Min-max team size: 4-7
Expected project hours per week (per team member): 6-8
Will the project be open source? Yes, we will hope to release this under Apache license as part of the HaaS, which we hope to make an OpenStack component

Preferred past experience

Some experience in one or more of the following is preferred in possible team members:

Python
Operating Systems (e.g. CS 552 is recommended)
Linux system (e.g. CS 410, having a personal machine running Linux)

What is the HaaS?

We're developing Hardware as a Service to be a new fundamental layer in cloud datacenters. In a HaaS-enabled datacenter, researchers and developers can independently stand up services on bare hardware, with guaranteed isolation between them. They can scale their deployments by allocating and freeing hardware nodes, without having to change any physical setup of the datacenter. HaaS allows bare metal machines to be used similarly to virtual machines in the cloud.

Why do we need Recursive HaaS?

After allocating new nodes, software must be deployed onto them. Currently, the best deployment options we have involve PXE-booting the nodes into an install image, which can take a while. Just the BIOS POST, the first part of this process, can take 5 or 10 minutes. A faster deployment method is key to users scaling their application up more rapidly.

While it is not acceptable for a general environment, users that have some level of trust with each other could use kexec to move from a running Linux kernel to a pre-boot environment without going through a full hardware reboot. As long as different users of the HaaS agree to leave machines in a state that is ready to kexec, then this could be used to quickly deploy to machines allocated with the HaaS. This could allow massively parallel jobs to run for 10 or 20 seconds across thousands of nodes to quickly accomplish tasks like high resolution rendering or other realtime tasks.
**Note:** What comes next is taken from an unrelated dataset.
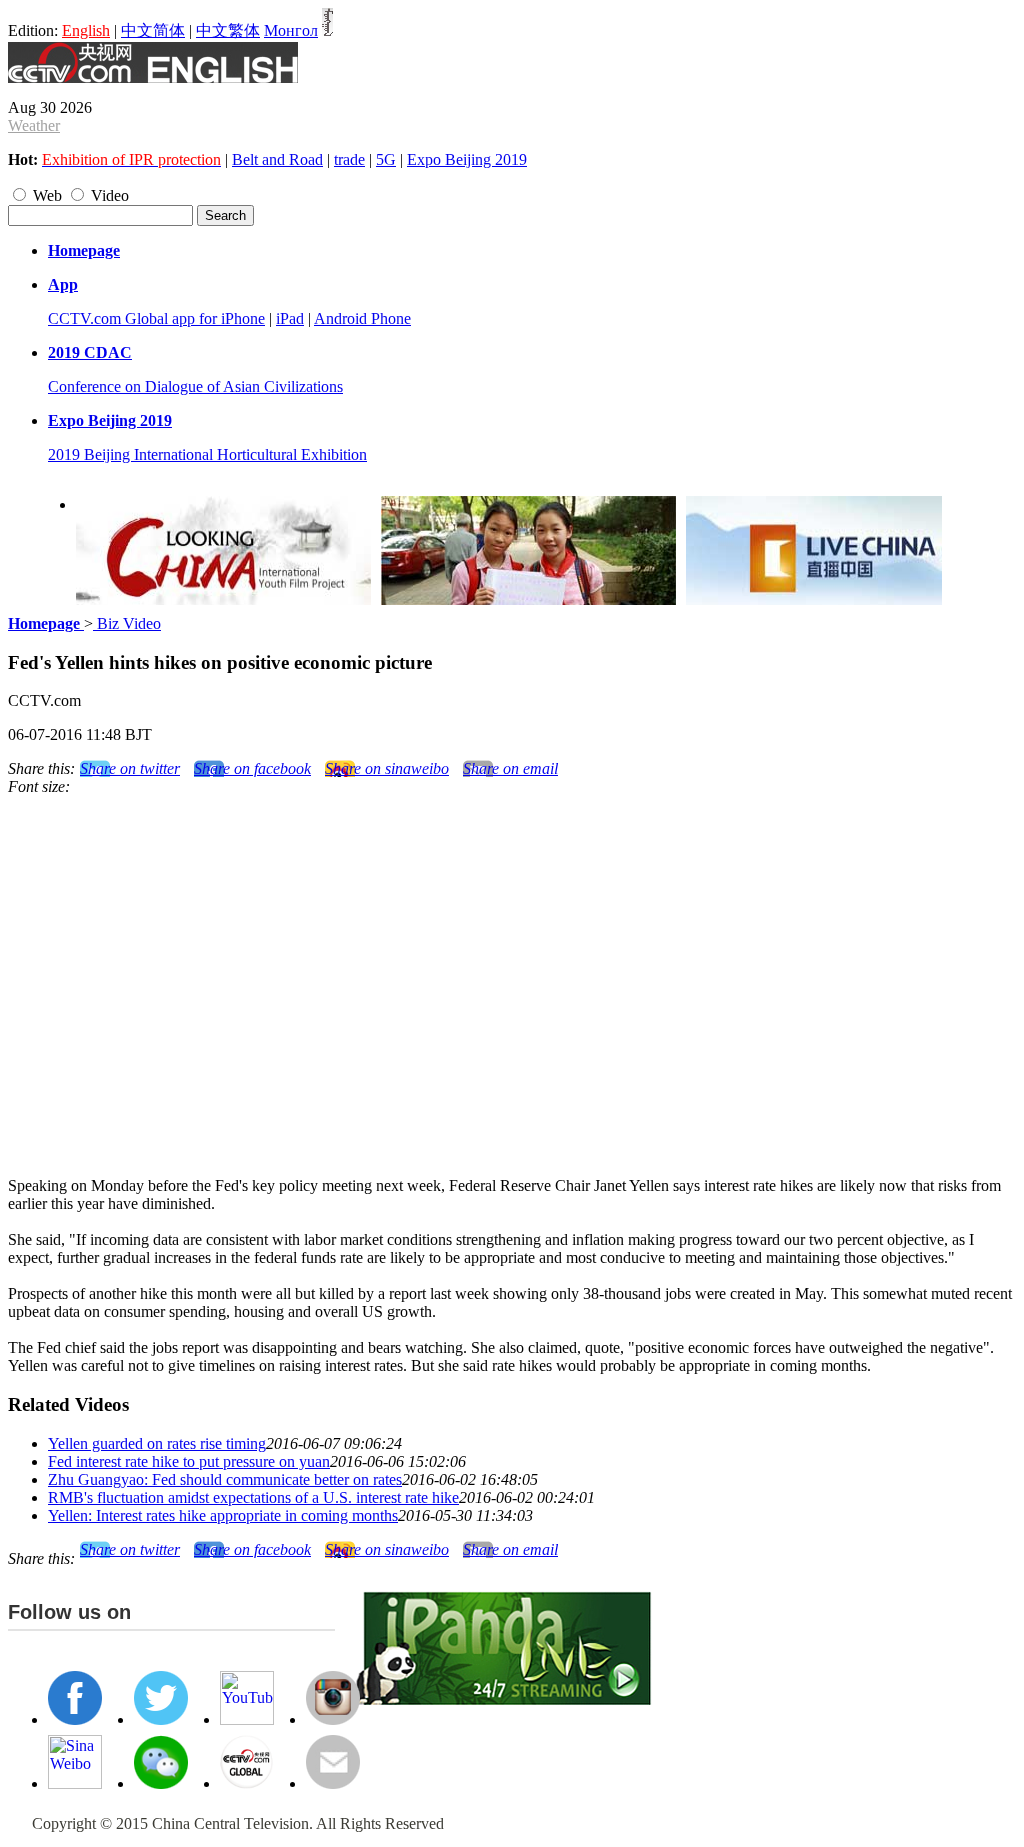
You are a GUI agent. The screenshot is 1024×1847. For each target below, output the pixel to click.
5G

Since HaaS is a small, trusted layer in the data center that is used for both production and research purposes, HaaS needs to be remain stable. Thus, new features need to be well tested before they can be rolled out, simliar to the philosophy of Redhat Enterprise Linux (RHEL). Rather than immediately merging freshly developed functionality like fast provisioning into the stable data center HaaS layer, it would make more sense to have another HaaS into which these changes could be made, similar to how Fedora is the more up to date version of RHEL. It's with this in mind that the other major part of this project, Recursive HaaS comes into play.
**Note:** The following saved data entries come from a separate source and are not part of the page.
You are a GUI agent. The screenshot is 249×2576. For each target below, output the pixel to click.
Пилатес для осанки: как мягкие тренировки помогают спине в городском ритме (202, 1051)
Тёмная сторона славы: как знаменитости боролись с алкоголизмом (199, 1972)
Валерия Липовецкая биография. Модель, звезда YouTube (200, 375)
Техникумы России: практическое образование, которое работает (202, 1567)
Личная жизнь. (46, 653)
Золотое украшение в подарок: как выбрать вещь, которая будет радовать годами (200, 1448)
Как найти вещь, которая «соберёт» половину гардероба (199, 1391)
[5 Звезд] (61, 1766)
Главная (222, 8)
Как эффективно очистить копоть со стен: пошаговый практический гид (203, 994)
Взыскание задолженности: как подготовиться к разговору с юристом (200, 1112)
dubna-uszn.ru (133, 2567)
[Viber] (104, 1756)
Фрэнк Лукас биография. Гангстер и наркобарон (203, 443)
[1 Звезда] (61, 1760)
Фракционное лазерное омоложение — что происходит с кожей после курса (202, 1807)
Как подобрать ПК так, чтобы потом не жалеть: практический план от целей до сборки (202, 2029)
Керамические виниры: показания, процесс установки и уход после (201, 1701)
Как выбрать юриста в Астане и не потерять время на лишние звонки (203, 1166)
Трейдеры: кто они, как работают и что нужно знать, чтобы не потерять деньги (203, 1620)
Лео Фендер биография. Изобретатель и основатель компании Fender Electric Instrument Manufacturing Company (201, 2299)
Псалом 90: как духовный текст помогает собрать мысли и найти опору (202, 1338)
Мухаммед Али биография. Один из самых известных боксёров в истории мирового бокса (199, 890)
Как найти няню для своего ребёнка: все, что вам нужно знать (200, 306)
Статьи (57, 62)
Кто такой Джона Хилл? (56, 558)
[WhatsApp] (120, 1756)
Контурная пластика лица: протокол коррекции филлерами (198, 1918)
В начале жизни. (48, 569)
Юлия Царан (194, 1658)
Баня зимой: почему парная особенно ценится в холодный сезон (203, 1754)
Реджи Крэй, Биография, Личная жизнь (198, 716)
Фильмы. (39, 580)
Users or groups of users could run their own HaaS on top of the datacenter's base HaaS: the derived HaaS's nodes would be allocated from base HaaS's nodes, the derived HaaS's networks would be set up by the base HaaS, and so forth. But users of the derived HaaS would have an agreement with each other that users of the base HaaS do not have: When freeing nodes, they will be left in a state ready to be kexec'd. This allows users of the derived HaaS to scale up their deployments much more quickly.
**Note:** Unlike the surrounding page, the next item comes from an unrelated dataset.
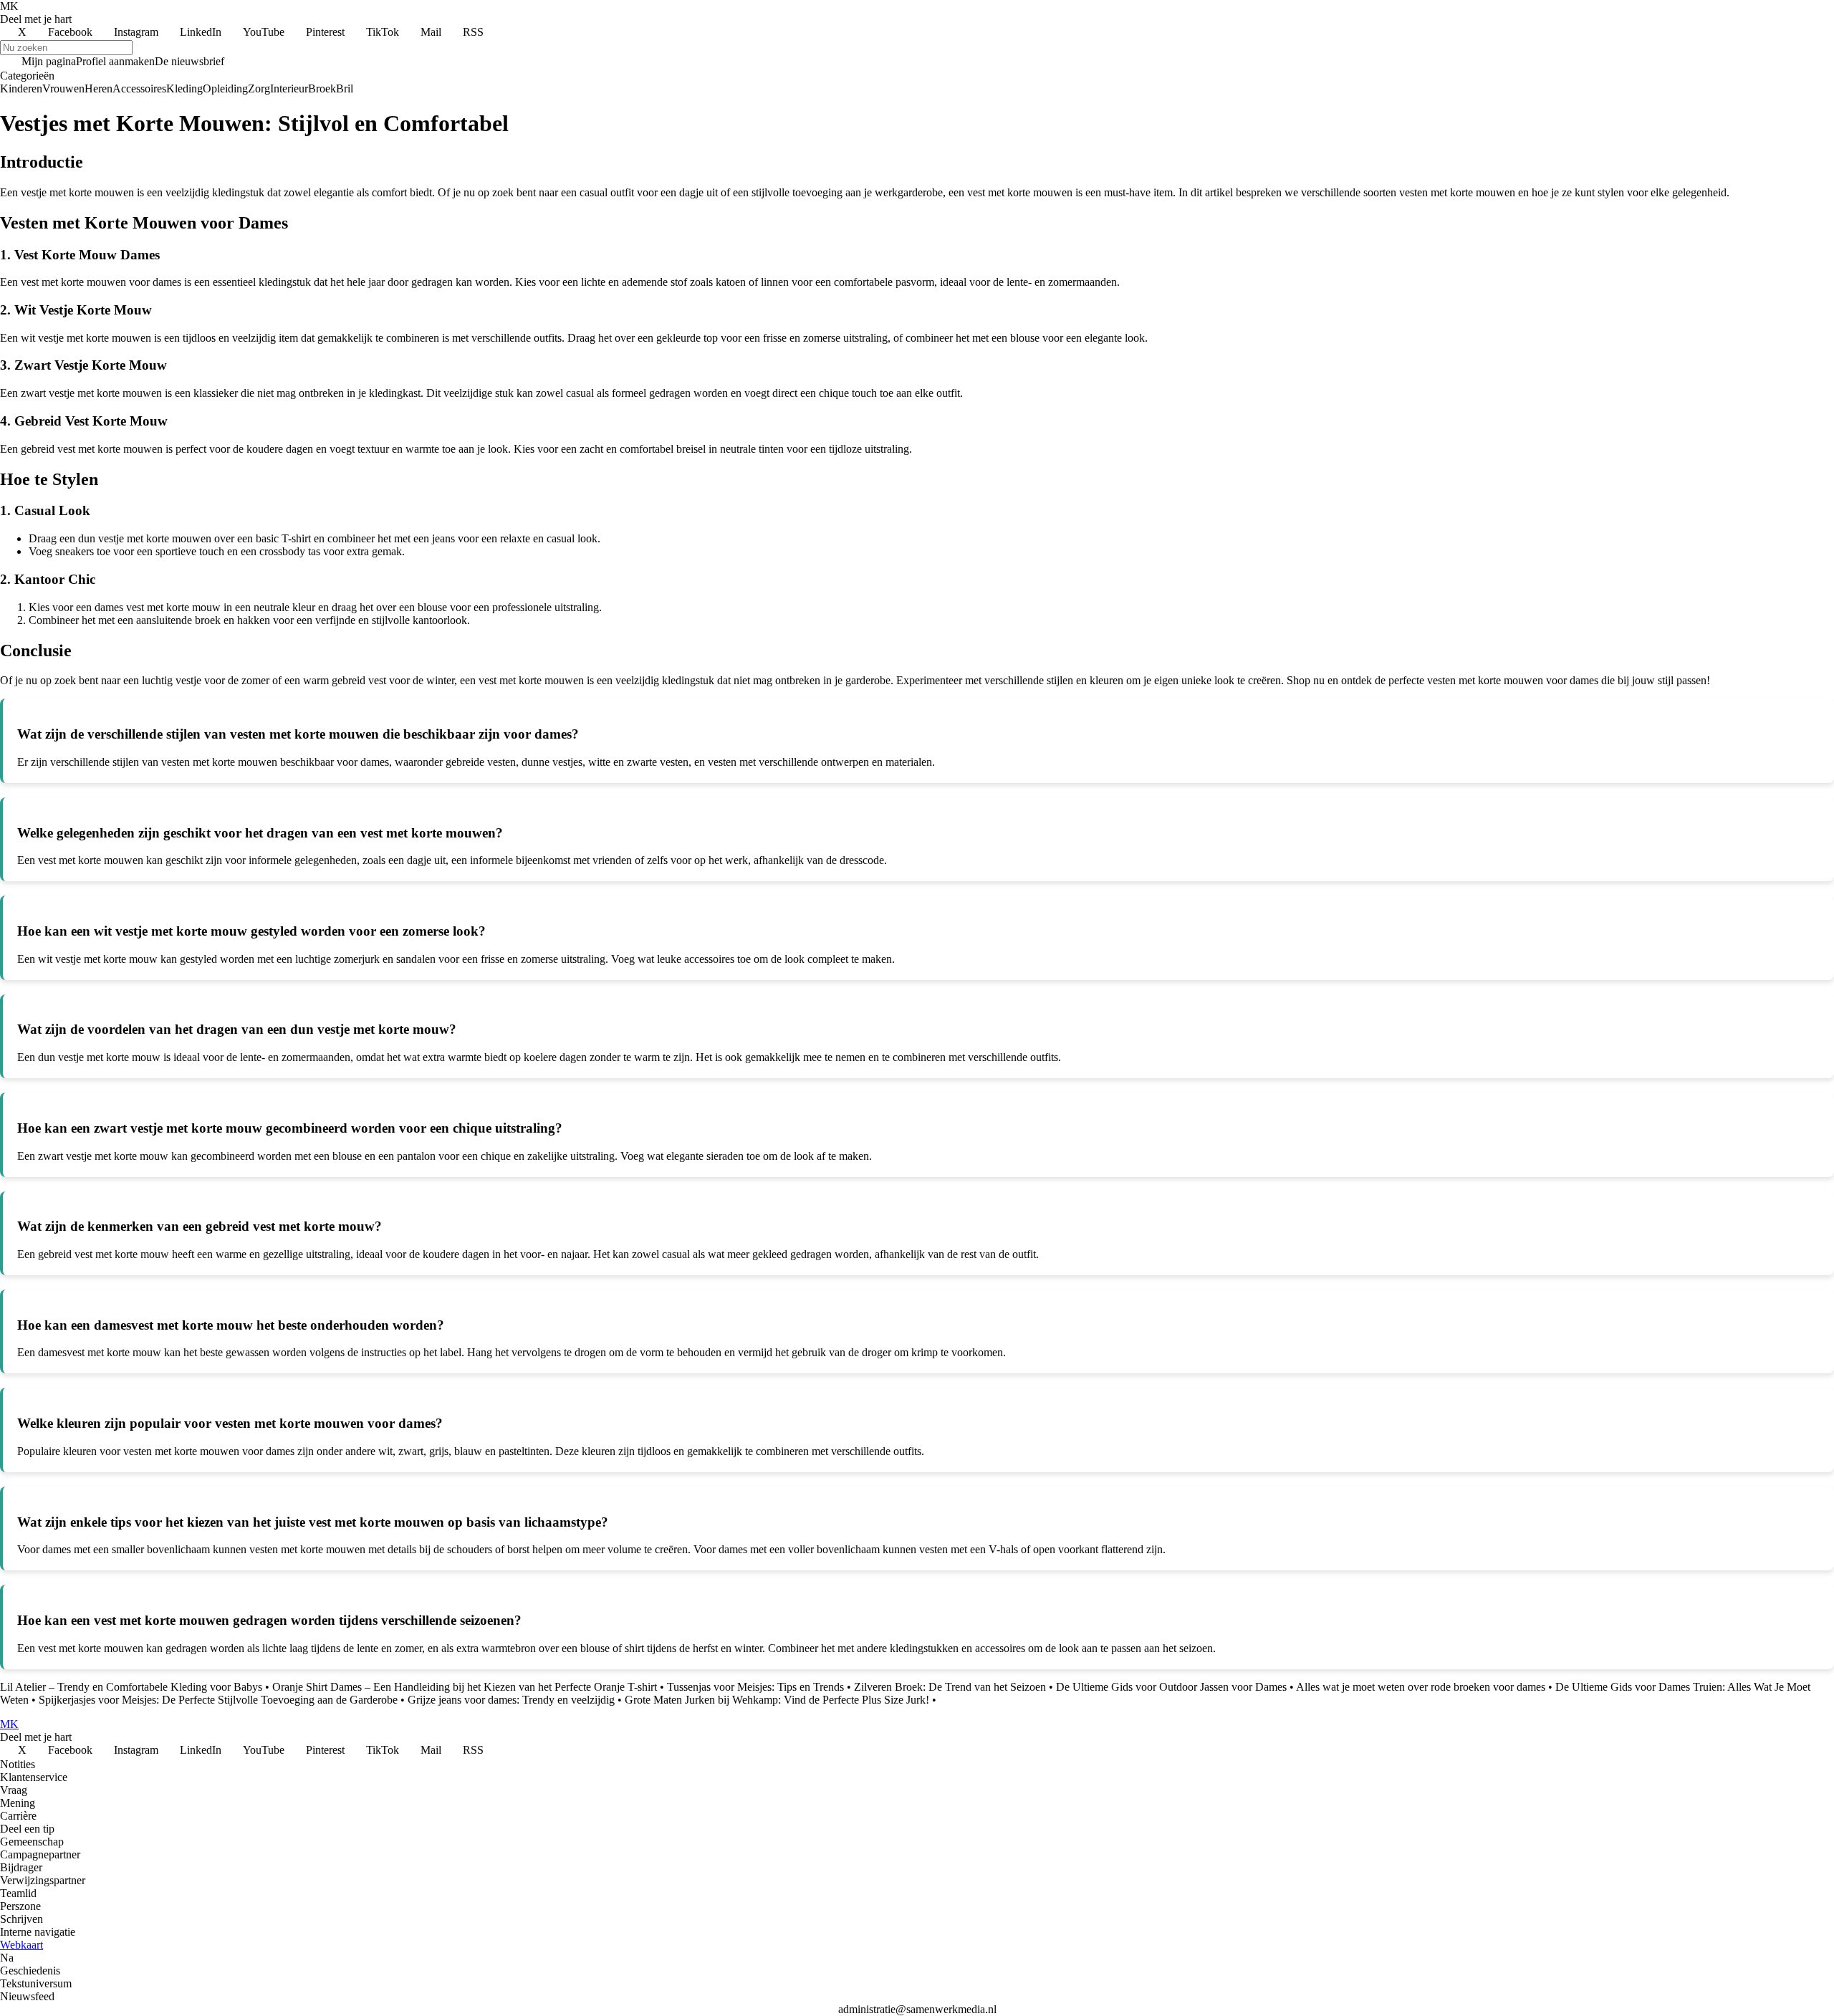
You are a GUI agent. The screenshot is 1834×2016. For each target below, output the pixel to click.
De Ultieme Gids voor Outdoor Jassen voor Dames (1171, 1687)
Fast provisioning is just an example of recursive HaaS. There are a number of interesting research projects that we see a recursive HaaS implementation enabling.

Possible Goals

Develop a simple pass-through recursive HaaS implementation.
Add kexec support, and build a pre-boot environment that can be provisioned against. For the pre-boot environment:
- Research existing pre-boot environments
- Try different policies for entering the pre-boot environment (whether the user or the HaaS does this; what kind of checking is done by the HaaS or a HaaS administrator)
- Find a way to communicate the new OS to the pre-boot environment
- Perhaps investigate broadcast communication methods, to speed up provisioning many nodes at once
- Could the pre-boot environment be skipped? Perhaps kexec directly from the old OS to the new
Demonstrate a piece of software scaling up through kexec
Measure performance of the kexec method, compared to a cold boot
Characterize level of trust needed between users---potentially even prototype some possible attacks
Investigate allocating additional nodes to the derived HaaS on demand
Study alternatives to kexec

Some Technologies Expected To Be Learned/Used

kexec
Hardware as a Service
REST, Python...